BARI. “La morte nel carcere di Trani durante la notte di San Silvestro di Gregorio Durante è l’ennesimo decesso, stavolta avvenuto in un Ospedale psichiatrico giudiziario, che riaccende i riflettori su queste strutture che rappresentano una vergogna per il nostro Paese e che per questo vanno chiusi, così come ci aveva già ricordato l’estate scorsa il Presidente della Repubblica Giorgio Napolitano". Lo ha detto il consigliere regionale Dino Marino (Pd).
"I parenti e i legali di Durante - aggiunge Marino - avevano chiesto da tempo la sua scarcerazione per incompatibilità con il regime carcerario in seguito ai postumi di un’encefalite virale che l’aveva colpito. Questa morte pone due questioni: la prima, chiudere immediatamente gli Ospedali Psichiatrici Giudiziari, cancellati solo sulla carta dall’ultima riforma della sanità penitenziaria. Gli Opg sono sei e vi sono rinchiuse 1400 persone, non ci sono le più elementari condizioni igienico-sanitarie, mentre non si contano i casi di costrizione fisica in letti a cui i pazienti vengono legati; la seconda, in Puglia dopo che abbiamo nominato il Garante delle persone private delle libertà, bisogna verificare seriamente il protocollo d’intesa tra Regione Puglia e Ministero della Giustizia per la sanità carceraria. Casi come questo, infatti, - spiega -si evitano anche dando piena attuazione alla riforma della sanità penitenziaria. Nel giorno in cui il Consiglio Regionale ha nominato il dott. Pietro Rossi, Garante dei diritti dei detenuti in Puglia, nel carcere femminile di Trani è stata trovata morta, per cause naturali, una giovane detenuta di Taranto".

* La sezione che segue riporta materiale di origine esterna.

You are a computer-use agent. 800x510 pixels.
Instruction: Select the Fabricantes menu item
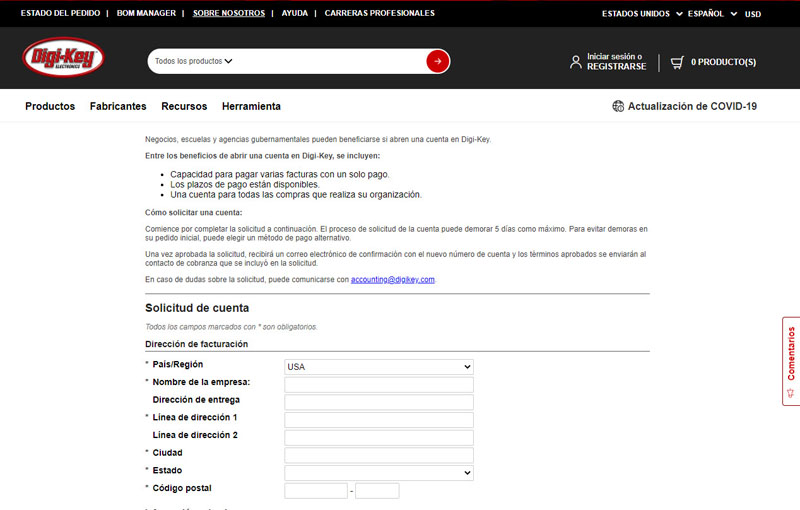point(118,106)
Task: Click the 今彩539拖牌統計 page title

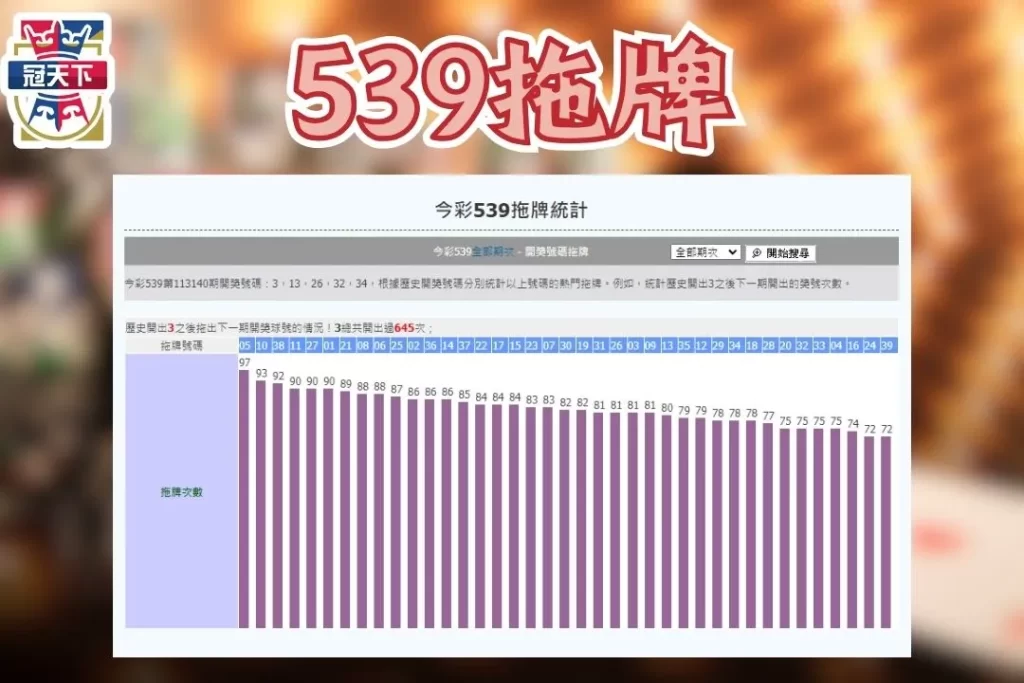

"Più volte - prosegue Marino - abbiamo denunciato le drammatiche situazioni in cui versa la sanità penitenziaria, trasferita dal 2008 dallo Stato alle Regioni; anche quella mattina ne abbiamo sottolineato l’inadeguatezza e quell’ultimo episodio dimostra quanto fosse necessaria alla Puglia la figura del Garante per i detenuti. A lui abbiamo assegnato il compito di restituire dignità alle persone private di libertà, ripristinando alcuni diritti fondamentali come quello della salute. Ma mi chiedo da allora il dott. Rossi è stato messo nelle condizioni di operare? Questo è l’interrogativo che pongo alla Giunta regionale della Puglia. Nella nostra Regione non possono avvenire queste morti per inciviltà, non possiamo avere l’anima in pace solo perché da qualche mese abbiamo nominato il garante pugliese. Non basta, non è giusto. Quando muore una persona in carcere - conclude il consigliere - siamo di fronte ad una sconfitta per tutti, per lo Stato, per quelli che potrebbero fare qualcosa e invece, continuano a chiudere gli occhi ed ignorare che c’è bisogno di una vera riforma carceraria e per tutti quei cittadini che credono di vivere in un Paese civile”.